In the pH-controlled mini-bioreactor, the butyric acid fermentation appeared to be complete after about 24 hours. This suggests that pH control allows the fermentation to proceed much more quickly, although final conversion rates are similar. The bioreactor fermentation data further confirmed that WSH appears to be a superior substrate compared with SGH. Based on the amount of inhibitors released from approximately 100% hydrolysate (Table 2), the approximately 60% SGH broth contains approximately 147.0 μM HMF/g glucose and approximately 107.8 μM furfural/g glucose, a concentration that may have reduced the conversion efficiency without slowing the fermentation.

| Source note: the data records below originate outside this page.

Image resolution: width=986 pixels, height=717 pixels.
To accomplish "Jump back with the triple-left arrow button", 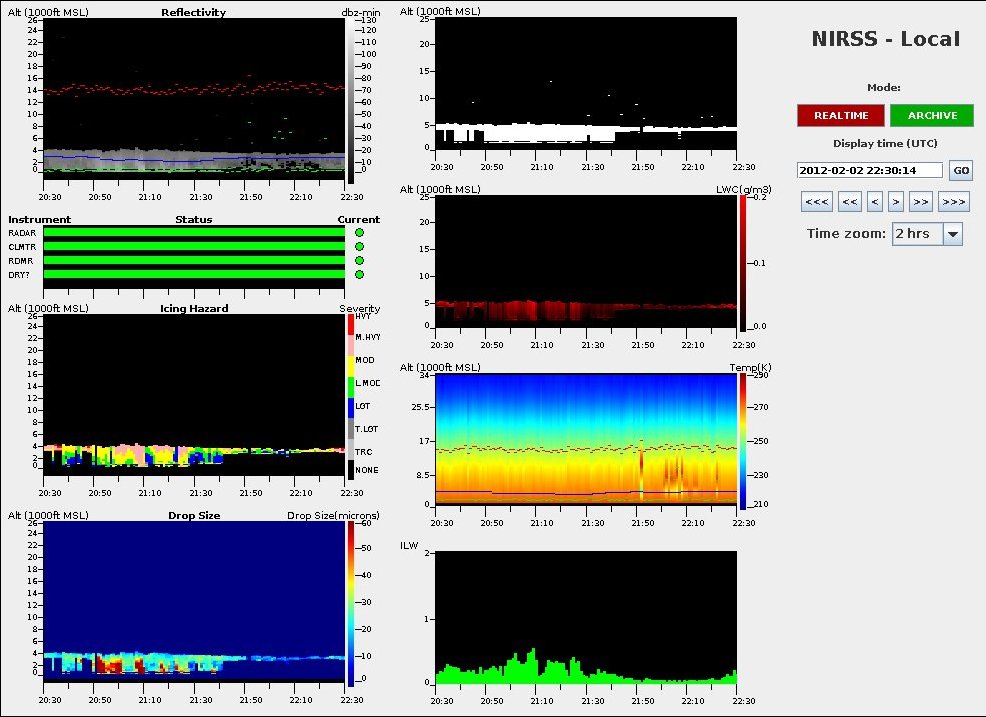I will pyautogui.click(x=817, y=202).
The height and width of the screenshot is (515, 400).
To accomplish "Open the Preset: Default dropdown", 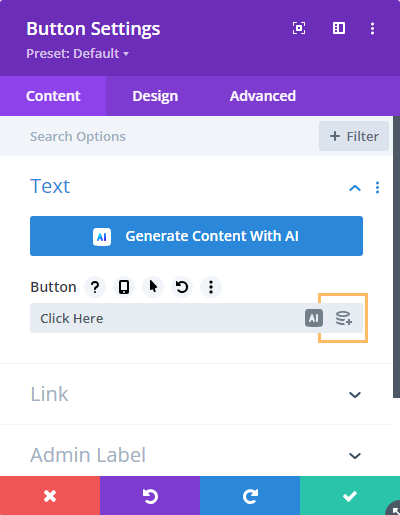I will click(78, 54).
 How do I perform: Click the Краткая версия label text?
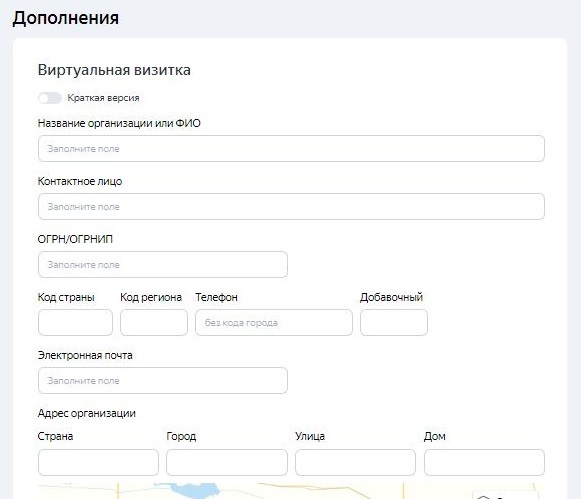[x=103, y=98]
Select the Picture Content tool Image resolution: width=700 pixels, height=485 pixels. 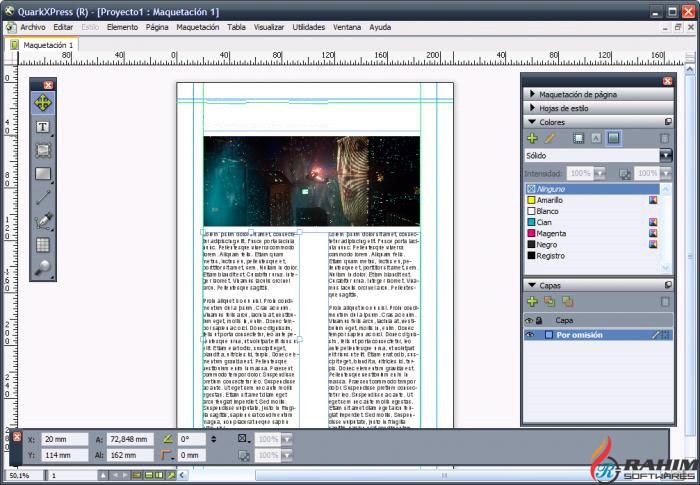pos(43,151)
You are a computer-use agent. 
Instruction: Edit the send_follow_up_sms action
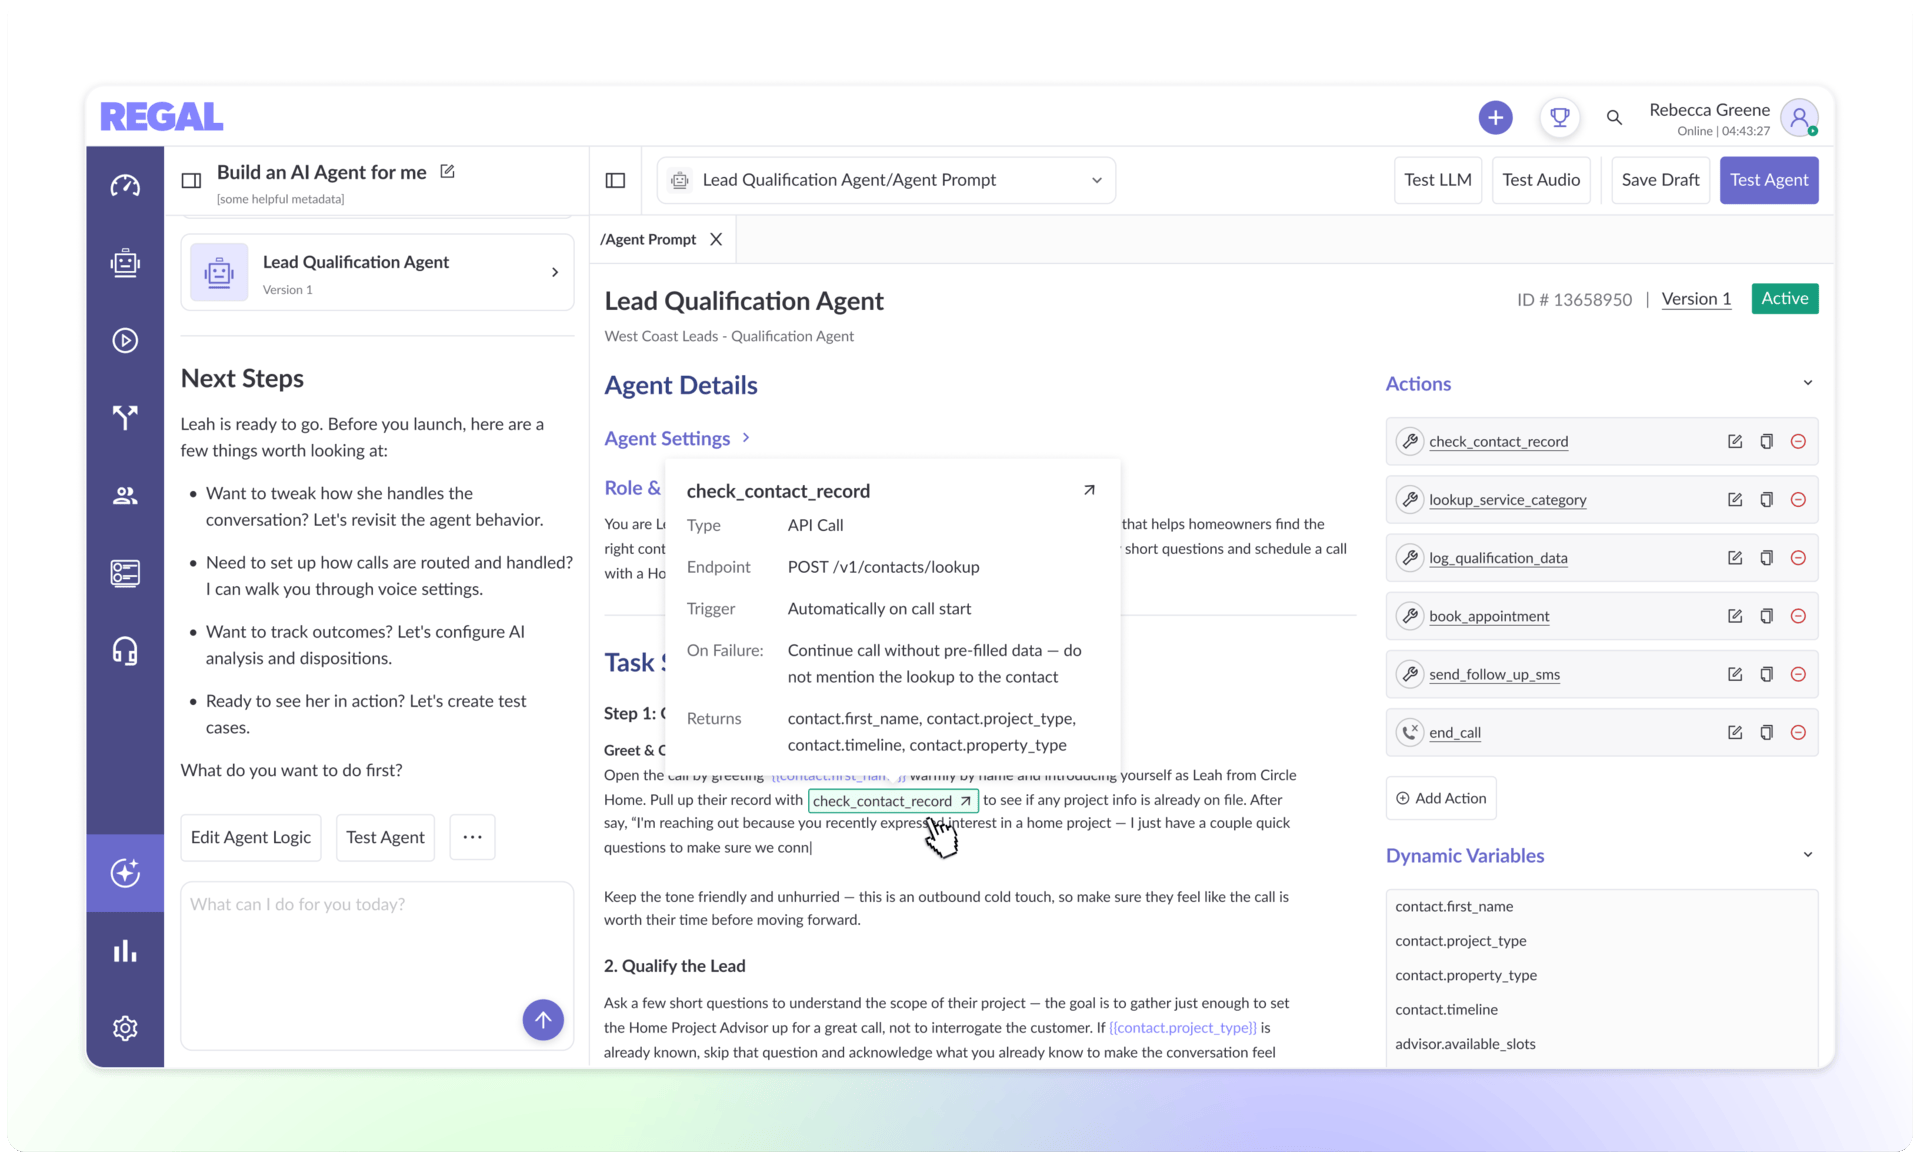(x=1734, y=675)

Under conditions tested, the titer of butyric acid produced by C. tyrobutyricum strain RPT-4213 from biomass is lower than in some previous reports (He et al., 2005; Jiang et al, 2011, 2009), although the yields of butyric acid per gram glucose are remarkably higher in the present invention. One reason is that relatively low concentrations of glucose, equal or less than approximately 20 g/L were used. Another reason is that batch fermentations were tested here, instead of using fed-batch or continuous fermentation systems or employing simultaneous product removal techniques, which can reduce inhibition of butyric acid fermentation by high concentrations of both substrate and product.

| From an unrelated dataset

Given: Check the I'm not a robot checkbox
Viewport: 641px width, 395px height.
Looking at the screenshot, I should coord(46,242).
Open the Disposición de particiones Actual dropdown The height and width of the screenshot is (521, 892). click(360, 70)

TABLE 3 Production, yield, and efficiency of butyric acid fermentation from biomass hydolysates in 5 mL cultures of C. tyrobutyricum strain RPT-4213. Butyric Butyric Percentage of Fermentation Broth Acid g/L Acid/glucose g/g theoretical 50% WSH, 1 X Ct 8.06 0.46 95.8% 50% SGH, 1 X Ct 6.01 0.44 89.8% 40% CFH, 1 X Ct 4.34 0.44 89.8% 40% CSH, 1 X Ct 4.24 0.43 87.8% 50% CFH, 1 X Ct 6.45 0.34 69.4% 50% RHH, 1 X Ct 1.70 0.32 65.3%

The foregoing detailed description and certain representative embodiments and details of the invention have been presented for purposes of illustration and description of the inventions. It is not intended to be exhaustive or to limit the invention to precise forms disclosed. It will be apparent to practitioners skilled in the art that modifications and variations may be made therein without departing from the scope of the invention.

Claims

1. A method for producing butyric acid comprising fermenting a lignocellulosic biomass hydrolysate with a C. tyrobutyricum strain.

2. The method of claim 1 wherein the C. tyrobutyricum strain is RPT-4213.

3. The method of claim 1 wherein the lignocellulosic biomass hydrolysate is made from agricultural biomass residue selected from the group consisting of wheat straw, corn fiber, corn stover, rice hull, and switchgrass.

4. The method of claim 3 wherein the lignocellulosic biomass hydrolysate is wheat straw hydrolysate.

5. A composition for use in a method for producing butyric acid comprising a seed culture of C. tyrobutyricum RPT-4213 and a fermentation medium.

6. A system for producing butyric acid comprising a bioreactor, a seed culture composition comprising C. tyrobutyricum RPT-4213, a lignocellulosic hydrolysate.

7. The system of claim 6 wherein said lignocellulosic hydrolysate is selected from the group consisting of wheat straw, corn fiber, corn stover, rice hull, and switchgrass.